Zeitblogger

Peter Bieri

(deutsche Version)


Under the pseudonym Pascal Mercier Peter Bieri presents concepts of time in his 1995 novel „Perlmanns Schweigen.“ Therein is expressed the idea that a differentiated experience of time takes place in the medium of language, in which the experience of time is not depicted, but rather—especially with regard to one’s own past—is created as a narrative or fiction by both oneself and others.

At the same time, the experience of time is context-dependent, particularly with regard to the openness or determinism of the future and the past. When options for action are available, there is scope for creativity and hope. Under the pressure of seemingly unalterable developments, as well as in the face of approaching death, the experience of time is reduced to a sequence of sluggish, drawn-out moments, of pure passing into eternity and without any hope. On the other hand, when the context is cut off, for example, in solitary confinement, the self-evidence and trust in the self-invented past are quickly lost due to a lack of confirmation.

In moments of intense experience of the present, the impression can arise that time is not something that is independently and progressively imposed by the outside world, but rather something that, depending on the extent to which it is allowed, in a rich or sparse form unfolds from within into the world as a fixed aspect of one’s own person. However, this intense experience of the present is not something that can be taken for granted. In times of future designs and preparations, the present can be experienced as something that is yet to come. The present moment then appears in retrospect as something missed, in which one only participated incidentally, that has passed one by.

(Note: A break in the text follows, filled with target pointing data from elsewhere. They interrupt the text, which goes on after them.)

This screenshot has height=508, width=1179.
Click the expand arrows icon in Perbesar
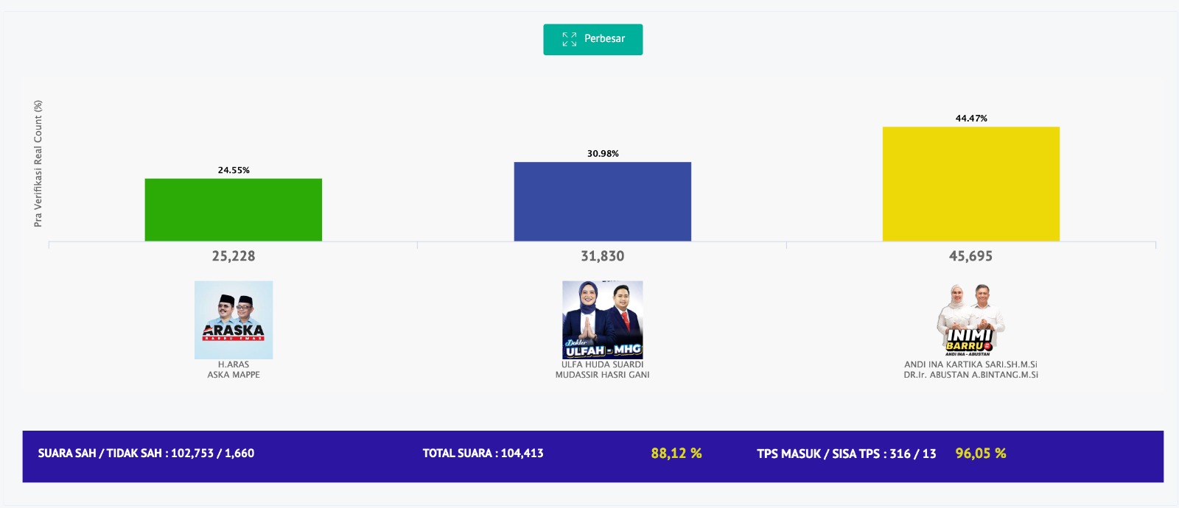569,39
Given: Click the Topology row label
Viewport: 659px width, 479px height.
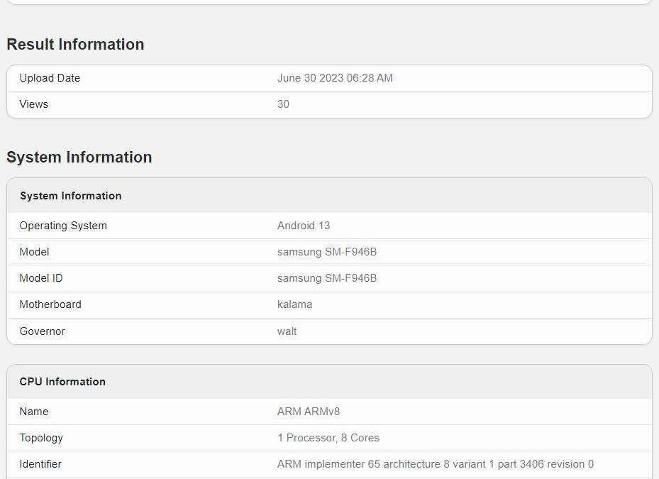Looking at the screenshot, I should click(x=41, y=438).
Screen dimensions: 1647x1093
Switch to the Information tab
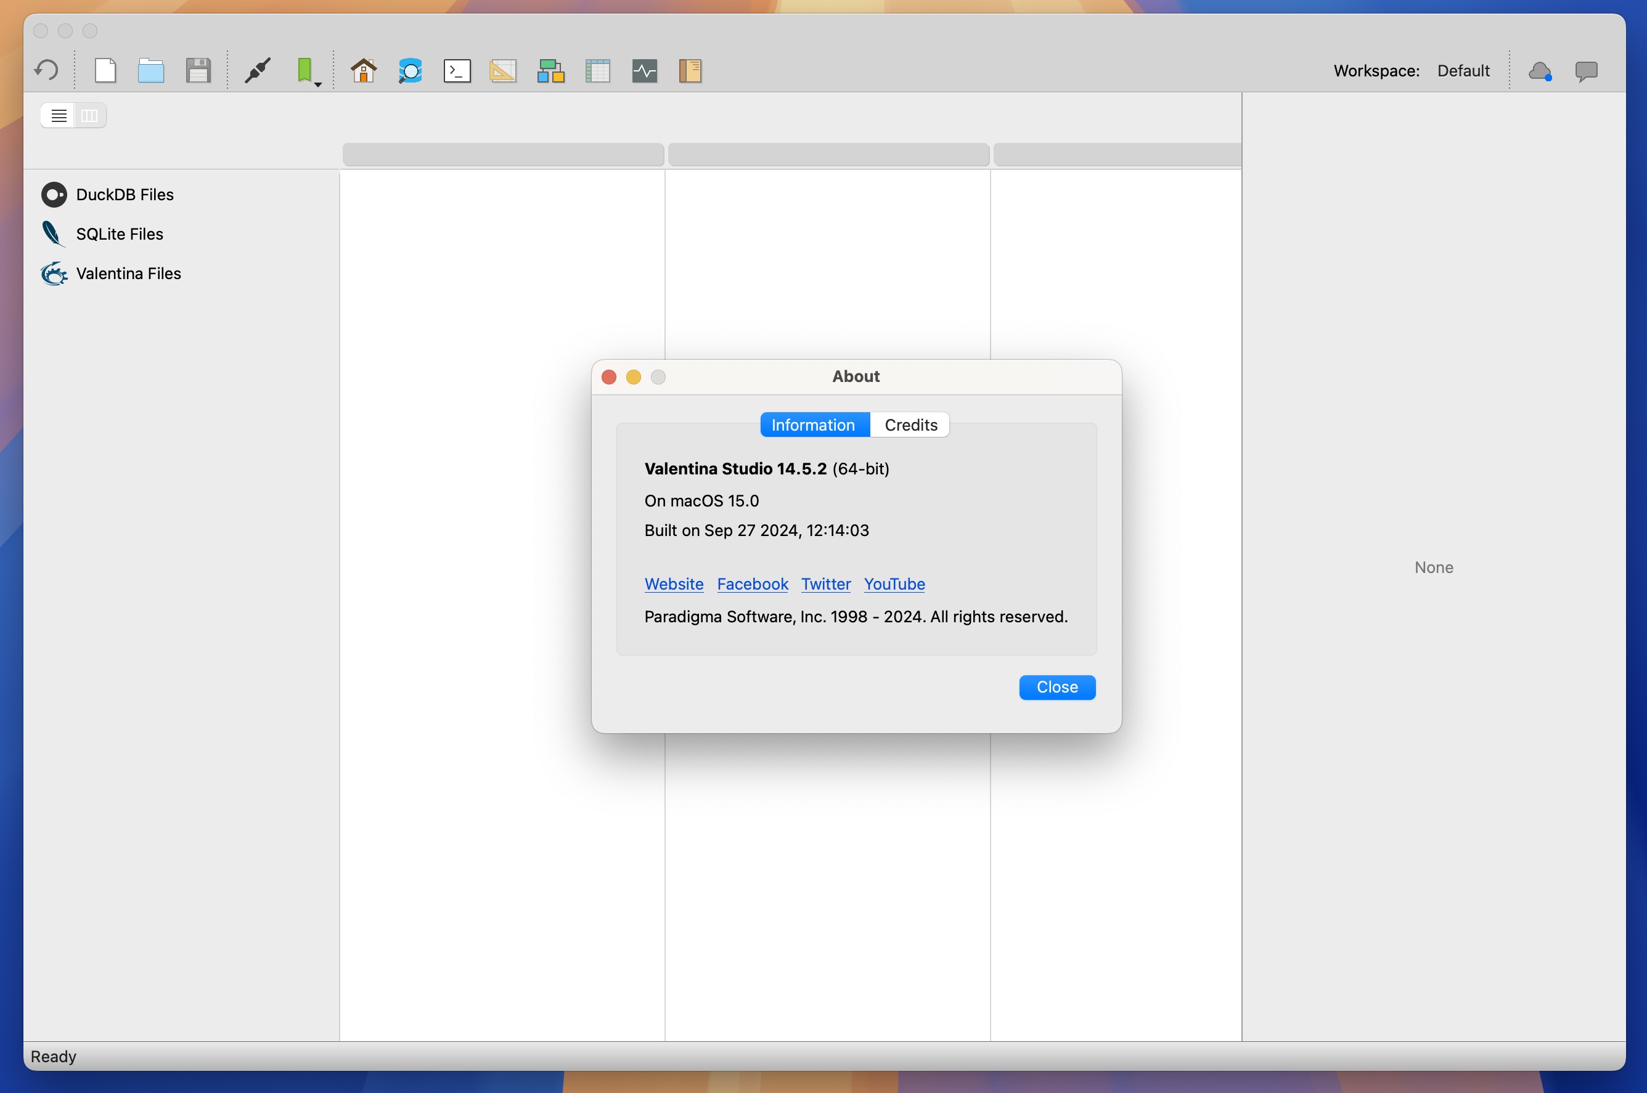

The context-dependent variability and the creative arbitrariness of the experience of time already point to a heterogeneity. Bieri goes even further in his depiction of time and describes a multiplicity of different times that run alongside one another, bound to the subject, occasionally intersecting one’s own experience, or at times converge in the resonance of shared experience and can decouple again. In this context, Bieri speaks of multiplications of reality and time, competing levels of world experience, each claiming to be the real time. Wrapped up in their own, unshared time, familiar people can seem strange. Mutually exclusive experiences of time lead to (self-)exclusion, alienation, isolation, withdrawal, and can be accompanied by doubt, suspicion, and experiences of loss.

At the breaking point of more or less unexpected, surprising, and irreversible events, the experience of time can shift from feelings of self-determination and hope to feelings of external determination and hopelessness. This gives rise to situations of existential self-awareness, accompanied by Kierkegaardian „what if I had known“ thoughts. The certainty of not having known better, coupled with the possibility that one could have acted differently, evokes the despair of being responsible for decisions whose consequences were unforeseeable.

However, as Bieri also demonstrates, the opposite experience can manifest itself at the breaking point of irreversible events. A decision whose consequences were unforeseeable can open up favorable developmental opportunities that, as incredibly fortunate circumstances, transform the experience of time from hopeless determinism into hopeful openness.